If anything, our Kong is meant to be a throwback to the '33 version. [Kong] was a movie monster, so we worked really hard to take some of the elements of the '33 version, some of those exaggerated features, some of those cartoonish and iconic qualities, and then make them their own…We created something that to some degree served as a throwback to the inspiration for what started all of this, but then also [had] it be a fully unique and different creature that – I would like to think – is fully contained and identifiable as the 2017 version of King Kong.

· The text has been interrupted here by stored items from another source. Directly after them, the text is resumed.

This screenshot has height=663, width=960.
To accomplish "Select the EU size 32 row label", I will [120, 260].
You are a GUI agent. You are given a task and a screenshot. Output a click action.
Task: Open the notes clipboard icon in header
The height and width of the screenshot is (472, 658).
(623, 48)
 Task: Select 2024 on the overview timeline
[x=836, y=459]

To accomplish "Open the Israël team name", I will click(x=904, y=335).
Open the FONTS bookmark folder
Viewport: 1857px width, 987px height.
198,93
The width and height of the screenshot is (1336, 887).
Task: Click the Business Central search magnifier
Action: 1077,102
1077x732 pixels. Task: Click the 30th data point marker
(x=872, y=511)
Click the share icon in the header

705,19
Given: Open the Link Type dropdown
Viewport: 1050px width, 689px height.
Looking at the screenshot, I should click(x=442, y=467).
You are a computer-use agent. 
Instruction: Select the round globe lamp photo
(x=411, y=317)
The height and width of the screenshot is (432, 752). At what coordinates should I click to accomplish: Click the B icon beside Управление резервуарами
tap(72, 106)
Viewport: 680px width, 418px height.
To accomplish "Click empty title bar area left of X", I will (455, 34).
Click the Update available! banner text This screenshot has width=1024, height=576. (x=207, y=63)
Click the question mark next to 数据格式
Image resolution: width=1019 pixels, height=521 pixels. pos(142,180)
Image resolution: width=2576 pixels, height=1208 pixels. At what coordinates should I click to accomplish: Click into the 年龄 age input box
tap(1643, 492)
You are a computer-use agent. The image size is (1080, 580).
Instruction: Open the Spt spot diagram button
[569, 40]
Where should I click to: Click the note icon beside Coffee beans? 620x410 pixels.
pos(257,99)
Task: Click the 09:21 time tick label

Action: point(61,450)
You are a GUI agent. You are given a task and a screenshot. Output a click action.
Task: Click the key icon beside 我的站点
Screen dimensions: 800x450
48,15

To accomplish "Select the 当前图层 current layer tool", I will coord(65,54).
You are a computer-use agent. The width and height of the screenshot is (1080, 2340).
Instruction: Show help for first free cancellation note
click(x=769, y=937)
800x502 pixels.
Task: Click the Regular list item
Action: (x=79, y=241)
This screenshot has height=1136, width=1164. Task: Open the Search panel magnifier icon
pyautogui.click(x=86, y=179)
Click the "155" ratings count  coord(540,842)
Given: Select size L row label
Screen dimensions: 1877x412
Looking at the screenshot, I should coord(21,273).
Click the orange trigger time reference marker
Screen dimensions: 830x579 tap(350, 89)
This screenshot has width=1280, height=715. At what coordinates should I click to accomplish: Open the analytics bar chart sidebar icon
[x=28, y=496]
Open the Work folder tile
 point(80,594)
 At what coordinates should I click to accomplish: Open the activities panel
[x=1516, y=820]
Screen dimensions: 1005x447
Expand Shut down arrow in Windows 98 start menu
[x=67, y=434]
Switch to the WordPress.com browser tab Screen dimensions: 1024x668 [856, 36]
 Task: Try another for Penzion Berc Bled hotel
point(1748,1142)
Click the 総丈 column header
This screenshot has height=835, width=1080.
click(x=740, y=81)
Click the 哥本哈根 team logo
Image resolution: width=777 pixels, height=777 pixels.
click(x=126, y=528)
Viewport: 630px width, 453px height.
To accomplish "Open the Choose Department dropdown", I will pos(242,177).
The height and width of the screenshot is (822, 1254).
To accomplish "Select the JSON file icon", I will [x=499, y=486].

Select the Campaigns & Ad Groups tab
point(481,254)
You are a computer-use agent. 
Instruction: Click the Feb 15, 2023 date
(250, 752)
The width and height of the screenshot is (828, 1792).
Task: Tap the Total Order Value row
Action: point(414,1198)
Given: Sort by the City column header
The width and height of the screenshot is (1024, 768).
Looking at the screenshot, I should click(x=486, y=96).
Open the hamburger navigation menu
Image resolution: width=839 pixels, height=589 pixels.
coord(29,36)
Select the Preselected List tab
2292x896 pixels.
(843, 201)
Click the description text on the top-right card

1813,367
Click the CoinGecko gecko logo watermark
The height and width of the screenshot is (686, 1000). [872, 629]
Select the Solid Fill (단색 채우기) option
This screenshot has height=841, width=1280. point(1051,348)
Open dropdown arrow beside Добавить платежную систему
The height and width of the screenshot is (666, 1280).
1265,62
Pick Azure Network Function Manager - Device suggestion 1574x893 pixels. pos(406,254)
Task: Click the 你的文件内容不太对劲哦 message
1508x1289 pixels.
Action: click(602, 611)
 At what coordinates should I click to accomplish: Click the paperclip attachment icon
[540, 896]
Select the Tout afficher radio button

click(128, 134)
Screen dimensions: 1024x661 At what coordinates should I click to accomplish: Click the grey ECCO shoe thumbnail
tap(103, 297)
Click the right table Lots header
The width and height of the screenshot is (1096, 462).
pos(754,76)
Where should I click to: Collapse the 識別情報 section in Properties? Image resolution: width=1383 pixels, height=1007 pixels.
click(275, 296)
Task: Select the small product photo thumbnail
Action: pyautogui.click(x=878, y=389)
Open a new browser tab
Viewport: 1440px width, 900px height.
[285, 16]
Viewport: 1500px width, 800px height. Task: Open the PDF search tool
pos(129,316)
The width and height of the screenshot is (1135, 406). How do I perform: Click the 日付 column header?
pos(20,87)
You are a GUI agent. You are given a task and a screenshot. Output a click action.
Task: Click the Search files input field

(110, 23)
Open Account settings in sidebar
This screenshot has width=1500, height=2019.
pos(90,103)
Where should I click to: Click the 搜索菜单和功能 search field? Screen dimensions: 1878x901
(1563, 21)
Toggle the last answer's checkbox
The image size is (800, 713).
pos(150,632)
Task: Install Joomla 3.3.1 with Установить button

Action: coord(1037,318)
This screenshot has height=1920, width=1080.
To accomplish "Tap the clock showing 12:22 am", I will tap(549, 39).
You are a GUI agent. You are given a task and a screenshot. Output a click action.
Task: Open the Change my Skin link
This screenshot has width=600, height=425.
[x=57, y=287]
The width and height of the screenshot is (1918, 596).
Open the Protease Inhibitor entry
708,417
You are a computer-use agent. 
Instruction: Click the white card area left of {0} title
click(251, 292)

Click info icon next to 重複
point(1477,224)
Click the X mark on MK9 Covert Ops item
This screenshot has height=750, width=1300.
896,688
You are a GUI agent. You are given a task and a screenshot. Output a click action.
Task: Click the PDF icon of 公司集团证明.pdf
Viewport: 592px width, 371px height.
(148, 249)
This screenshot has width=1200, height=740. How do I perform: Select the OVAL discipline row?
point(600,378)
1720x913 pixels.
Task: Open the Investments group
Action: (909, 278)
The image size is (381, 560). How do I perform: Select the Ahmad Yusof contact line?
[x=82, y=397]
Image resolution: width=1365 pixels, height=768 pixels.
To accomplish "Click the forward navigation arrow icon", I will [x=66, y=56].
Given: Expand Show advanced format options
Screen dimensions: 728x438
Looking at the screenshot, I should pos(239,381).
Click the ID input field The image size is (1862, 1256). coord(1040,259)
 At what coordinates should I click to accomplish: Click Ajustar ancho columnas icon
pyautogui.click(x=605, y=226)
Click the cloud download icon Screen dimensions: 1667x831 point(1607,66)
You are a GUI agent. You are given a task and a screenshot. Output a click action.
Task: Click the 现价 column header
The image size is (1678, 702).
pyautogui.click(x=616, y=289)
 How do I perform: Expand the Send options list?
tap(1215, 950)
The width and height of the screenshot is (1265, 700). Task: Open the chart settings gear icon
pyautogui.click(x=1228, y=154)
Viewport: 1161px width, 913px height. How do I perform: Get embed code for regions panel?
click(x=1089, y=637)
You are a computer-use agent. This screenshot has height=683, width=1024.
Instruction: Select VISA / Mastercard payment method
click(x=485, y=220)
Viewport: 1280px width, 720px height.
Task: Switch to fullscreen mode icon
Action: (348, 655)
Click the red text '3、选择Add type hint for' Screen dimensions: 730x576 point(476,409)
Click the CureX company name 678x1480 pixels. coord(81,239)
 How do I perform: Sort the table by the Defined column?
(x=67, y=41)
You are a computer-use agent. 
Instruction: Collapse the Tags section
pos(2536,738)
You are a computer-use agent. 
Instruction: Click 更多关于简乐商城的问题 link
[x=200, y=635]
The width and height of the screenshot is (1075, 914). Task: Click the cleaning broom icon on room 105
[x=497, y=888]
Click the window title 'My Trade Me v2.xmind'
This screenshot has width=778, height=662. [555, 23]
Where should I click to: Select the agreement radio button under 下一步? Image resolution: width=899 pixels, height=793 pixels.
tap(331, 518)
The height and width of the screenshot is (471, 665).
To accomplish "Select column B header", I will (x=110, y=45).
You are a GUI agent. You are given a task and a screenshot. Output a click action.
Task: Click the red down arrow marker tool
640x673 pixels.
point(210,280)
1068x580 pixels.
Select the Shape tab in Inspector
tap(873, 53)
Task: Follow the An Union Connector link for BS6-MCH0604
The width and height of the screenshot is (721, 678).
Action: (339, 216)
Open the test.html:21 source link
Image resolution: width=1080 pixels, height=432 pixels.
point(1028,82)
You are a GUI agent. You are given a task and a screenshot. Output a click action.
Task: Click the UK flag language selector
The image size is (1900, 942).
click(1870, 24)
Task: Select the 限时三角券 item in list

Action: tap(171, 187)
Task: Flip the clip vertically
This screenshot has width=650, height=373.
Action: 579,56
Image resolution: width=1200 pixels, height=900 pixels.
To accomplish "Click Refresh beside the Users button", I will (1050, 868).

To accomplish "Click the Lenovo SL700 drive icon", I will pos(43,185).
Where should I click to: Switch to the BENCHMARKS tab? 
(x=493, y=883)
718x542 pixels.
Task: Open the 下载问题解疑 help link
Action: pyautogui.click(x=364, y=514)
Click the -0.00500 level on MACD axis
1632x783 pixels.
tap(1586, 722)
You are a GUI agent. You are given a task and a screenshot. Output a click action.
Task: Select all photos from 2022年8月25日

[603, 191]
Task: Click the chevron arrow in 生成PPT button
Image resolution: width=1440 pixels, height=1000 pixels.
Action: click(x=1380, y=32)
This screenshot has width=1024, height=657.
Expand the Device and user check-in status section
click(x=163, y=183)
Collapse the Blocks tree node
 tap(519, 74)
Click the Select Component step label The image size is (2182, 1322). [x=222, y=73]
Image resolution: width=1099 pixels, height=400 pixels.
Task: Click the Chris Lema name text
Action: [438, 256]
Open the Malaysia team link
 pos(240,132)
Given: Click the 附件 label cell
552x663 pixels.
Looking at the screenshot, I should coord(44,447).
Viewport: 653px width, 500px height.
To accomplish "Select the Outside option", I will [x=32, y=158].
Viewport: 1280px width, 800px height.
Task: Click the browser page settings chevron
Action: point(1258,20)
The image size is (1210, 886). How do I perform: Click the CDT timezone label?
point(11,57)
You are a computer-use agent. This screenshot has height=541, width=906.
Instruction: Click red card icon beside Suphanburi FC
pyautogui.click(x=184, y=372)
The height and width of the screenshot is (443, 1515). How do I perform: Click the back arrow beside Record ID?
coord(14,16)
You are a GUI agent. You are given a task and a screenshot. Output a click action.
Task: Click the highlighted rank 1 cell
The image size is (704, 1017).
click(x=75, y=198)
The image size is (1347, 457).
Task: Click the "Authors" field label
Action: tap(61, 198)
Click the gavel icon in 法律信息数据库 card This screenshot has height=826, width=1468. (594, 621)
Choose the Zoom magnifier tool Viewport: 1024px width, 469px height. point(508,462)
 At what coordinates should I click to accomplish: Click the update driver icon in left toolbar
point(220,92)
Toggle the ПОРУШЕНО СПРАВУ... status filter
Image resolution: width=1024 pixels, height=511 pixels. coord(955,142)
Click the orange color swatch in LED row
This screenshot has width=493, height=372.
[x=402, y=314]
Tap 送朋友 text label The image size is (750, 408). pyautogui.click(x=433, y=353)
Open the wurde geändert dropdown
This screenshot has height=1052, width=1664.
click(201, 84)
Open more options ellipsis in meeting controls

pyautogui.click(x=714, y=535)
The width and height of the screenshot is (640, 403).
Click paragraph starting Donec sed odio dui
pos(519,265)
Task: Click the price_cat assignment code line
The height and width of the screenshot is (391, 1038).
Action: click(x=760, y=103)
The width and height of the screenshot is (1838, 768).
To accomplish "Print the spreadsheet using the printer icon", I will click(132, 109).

I think there are very modern elements to him, yet hopefully, he feels very timeless at the same time.
— Jordan Vogt-Roberts

He also stated that the original 1933 look was the inspiration for the design:
We sort of went back to the 1933 version in the sense that he's a bipedal creature that walks in an upright position, as opposed to the anthropomorphic, anatomically correct silverback gorilla that walks on all fours. Our Kong was intended to say, like, this isn't just a big gorilla or a big monkey. This is something that is its own species. It has its own set of rules, so we can do what we want and we really wanted to pay homage to what came before ... and yet do something completely different, and if anything, our Kong is meant to be a throwback to the '33 version. I don't think there's much similarity at all between our version and Peter [Jackson]'s Kong. That version is very much a scaled-up silverback gorilla, and ours is something that is slightly more exaggerated. A big mandate for us was, "How do we make this feel like a classic movie monster"?
Co-producer Mary Parent also stated that Kong is still young and not fully grown as she explains that "Kong is an adolescent when we meet him in the film; he's still growing into his role as alpha".

== Appearances ==

=== Movies ===

- Kong: Skull Island (2017)
- Godzilla: King of the Monsters (2019, cave painting depiction and monitor)
- Godzilla vs. Kong (2021)
- Godzilla x Kong: The New Empire (2024)
- Godzilla x Kong: Supernova (2027)

=== TV shows ===

- Skull Island (2023)
- Monarch: Legacy of Monsters (2023-2026)

=== Comics ===

- Skull Island: Birth of Kong (2017)
- Kingdom Kong (2021)
- Justice League vs. Godzilla vs. Kong (2023-2024)
- Godzilla x Kong: The Hunted (2024)
- Which is Stronger!? Godzilla x Kong (2024)

===Novels===
- Kong: Skull Island - The Official Movie Novelization (2017)
- Godzilla: King of the Monsters - The Official Movie Novelization (2019)
- Godzilla vs. Kong - The Official Movie Novelization (2021)
- Godzilla x Kong: The New Empire - The Official Movie Novelization (2024)
- Godzilla x Kong: Supernova - The Official Movie Novelization (2027)

=== Video games ===

- MOBA Legends (2017)
- PUBG: Mobile (2021)
- Magic Domain (2021)
- World of Warships (2021)
- LifeAfter (2021)
- Funko Pop! Blitz (2021)
- Go Big! (2021)
- Godzilla Battle Line (2021)
- Call of Duty: Vanguard (2022)
- Call of Duty: Warzone (2022)
- Evony: The King's Return (2022)
- Godzilla x Kong: Titan Chasers (2024)
- Lords Mobile (2024)
- Kong: Survivor Instinct (2024)
- Fortnite Battle Royale (2025)

== Merchandise ==
On December 12, 2024, McFarlane Toys announced their new Batman 2-Pack with Titanus Kong, naming the set they released as Batman vs Kong.